PASURUAN, SUARARAKYAT62.COM

Polres Pasuruan Kota mencatat peningkatan signifikan dalam menjaga stabilitas keamanan dan ketertiban masyarakat (kamtibmas). Berdasarkan data Analisis dan Evaluasi (Anev), jumlah gangguan kamtibmas sepanjang tahun 2025 mengalami penurunan drastis dibandingkan periode sebelumnya.
Dalam press rilis laporan akhir tahun yang digelar Senin (29/12/2025), Wakapolres Pasuruan Kota Kompol Yokbeth Wally, S.I.K., menyampaikan bahwa pada tahun 2024 tercatat sebanyak 738 kasus gangguan kamtibmas, sementara pada tahun 2025 menurun menjadi 543 kasus.
“Artinya terjadi penurunan sebanyak 195 kasus atau setara 26,42 persen. Ini menjadi indikator perbaikan situasi keamanan serta efektivitas langkah preventif dan represif yang dilakukan Polres Pasuruan Kota bersama para pemangku kepentingan,” ujar Kompol Yokbeth Wally.
Tiga Faktor Penyumbang Penurunan Kamtibmas
Wakapolres menjelaskan terdapat tiga faktor utama yang menyebabkan penurunan gangguan kamtibmas di wilayah hukum Polres Pasuruan Kota:
1. Kecelakaan lalu lintas (laka lantas) mengalami penurunan paling signifikan, mencapai 51,83 persen.
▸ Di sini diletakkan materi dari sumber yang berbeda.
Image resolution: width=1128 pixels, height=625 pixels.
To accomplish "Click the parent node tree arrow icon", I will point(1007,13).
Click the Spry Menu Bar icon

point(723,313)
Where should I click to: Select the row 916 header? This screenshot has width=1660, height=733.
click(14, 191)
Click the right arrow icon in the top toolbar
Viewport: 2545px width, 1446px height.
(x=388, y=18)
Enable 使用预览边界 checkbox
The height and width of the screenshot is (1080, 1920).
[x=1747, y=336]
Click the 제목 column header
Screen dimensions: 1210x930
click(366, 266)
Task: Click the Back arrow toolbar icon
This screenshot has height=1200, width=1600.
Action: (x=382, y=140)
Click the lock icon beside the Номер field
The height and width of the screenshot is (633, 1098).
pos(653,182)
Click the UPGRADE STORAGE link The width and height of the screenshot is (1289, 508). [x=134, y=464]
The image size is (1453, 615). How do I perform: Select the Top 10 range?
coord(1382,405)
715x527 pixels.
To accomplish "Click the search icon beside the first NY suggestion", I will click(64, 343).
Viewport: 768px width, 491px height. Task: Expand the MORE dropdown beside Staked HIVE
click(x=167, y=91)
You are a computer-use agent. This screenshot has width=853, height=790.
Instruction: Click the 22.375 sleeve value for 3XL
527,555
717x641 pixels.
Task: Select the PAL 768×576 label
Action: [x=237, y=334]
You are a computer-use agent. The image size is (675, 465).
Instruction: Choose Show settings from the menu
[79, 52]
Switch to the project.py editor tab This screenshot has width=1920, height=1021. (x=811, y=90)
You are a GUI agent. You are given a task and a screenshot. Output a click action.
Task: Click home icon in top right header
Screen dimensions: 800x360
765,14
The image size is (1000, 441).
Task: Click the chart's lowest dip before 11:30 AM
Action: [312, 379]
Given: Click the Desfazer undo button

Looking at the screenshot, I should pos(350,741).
Angka fatalitas korban meninggal dunia juga turun drastis – dari 110 orang pada tahun 2024 menjadi 44 orang pada tahun 2025, atau penurunan sekitar 60 persen.
2. Penyelesaian kasus tindak pidana tertentu (Tipidter) meningkat pesat. Pada tahun 2024, dari 74 laporan hanya 23 kasus yang diselesaikan (31 persen), sedangkan di tahun 2025 dari 34 laporan sebanyak 30 kasus berhasil dituntaskan dengan tingkat penyelesaian 88,2 persen.
3. Kasus narkoba menunjukkan tren positif dengan 67 kasus yang ditangani sepanjang tahun 2025, atau mengalami penurunan sekitar 1,04 persen dibandingkan tahun sebelumnya.
Sinergi dan Program Strategis Jadi Kunci Sukses
Wakapolres menegaskan, pencapaian tersebut tidak semata-mata hasil kerja kepolisian, melainkan buah sinergi kuat antara Polri, masyarakat, serta Pemerintah Kota dan Kabupaten Pasuruan.
Sinergi tersebut diperkuat melalui berbagai program strategis, antara lain optimalisasi layanan Call Center 110 yang memungkinkan masyarakat melaporkan gangguan secara cepat untuk penanganan tepat waktu. Selain itu, Program Unggulan Kapolres 10.000 CCTV telah memasang sebanyak 3.180 unit di titik-titik strategis.
“CCTV sangat membantu percepatan pengungkapan kasus, pencegahan tindak kriminal, serta menciptakan rasa aman bagi masyarakat,” imbuhnya.
Polres Pasuruan Kota juga mengajak masyarakat untuk berpartisipasi aktif dalam pemasangan CCTV di kawasan rawan kriminalitas maupun fasilitas umum yang belum terjangkau pengawasan langsung. Dengan berbagai capaian tersebut, pihaknya optimistis situasi kamtibmas kondusif dapat terus terjaga untuk mewujudkan Pasuruan Kota yang aman, tertib, dan nyaman.